The strength of South Africa’s democracy was underscored on Friday, showing those who govern that power lies with the people.

Earlier on Friday, the Pretoria High Court ruled that the appointment of Hawks boss Berning Ntlemeza was invalid and should be set aside.

The application had been brought by civil society groups the Helen Suzman Foundation and Freedom Under Law, which argued that the 2014 appointment was irrational and unlawful.

At 10am, all eyes were on the Constitutional Court as it ruled on the grants payment crisis, which had been brought about by the department of social development’s failure to find a way to pay grants after the same court ruled in 2014 that its contract with Cash Paymaster Services (CPS) was invalid.

The application was brought by civil society group Black Sash and was supported by the Helen Suzman Foundation, Freedom Under Law and Corruption Watch.

They wanted the courts to ensure that grant beneficiaries were not harmed by the self-created crisis.

The court ordered that CPS should continue with payments of social grants from April 1 – but only for 12 months and under the same conditions as the current contract.
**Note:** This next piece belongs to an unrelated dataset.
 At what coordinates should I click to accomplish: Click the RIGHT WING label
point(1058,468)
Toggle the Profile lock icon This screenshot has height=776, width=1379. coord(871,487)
The court noted that, “in the deepest and most shaming of ironies”, the SA Social Security Agency was seeking to rely “on a private corporate entity, with no discernible commitment to transformative empowerment in its own management structures, to get it out of this predicament”.
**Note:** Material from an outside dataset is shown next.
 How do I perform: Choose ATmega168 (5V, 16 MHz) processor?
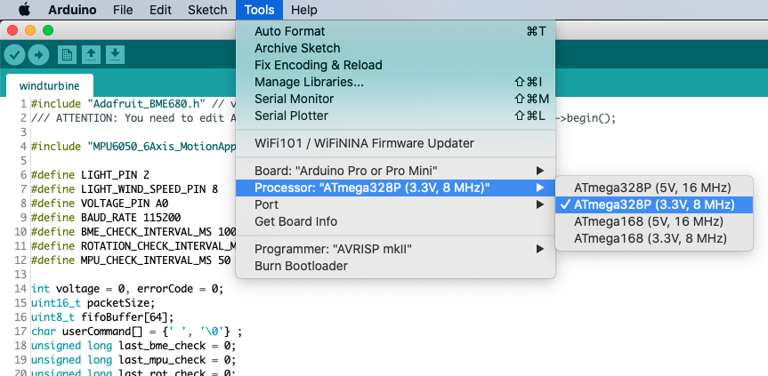[654, 222]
The court also ruled that Social Development Minister Bathabile Dlamini – whose extraordinary conduct brought about the crisis – must, by March 31, explain why she should not pay the costs of the application out of her own pocket.

It was victory over incompetence, arrogance, a lack of caring and the abuse of public funds.

Dlamini failed to properly account to Parliament, treated the public with contempt and cruelly exposed the poor to uncertainty.

It took an angry citizenry and an alert civil society to force her to perform what is arguably the most important aspect of her ministerial mandate.

Out of this crisis, we at least have a good story to tell as South Africans: we have a quality judiciary, a vibrant civil society and caring citizens who are outraged by wrong.

These are the ingredients of a sound, civilised democratic society.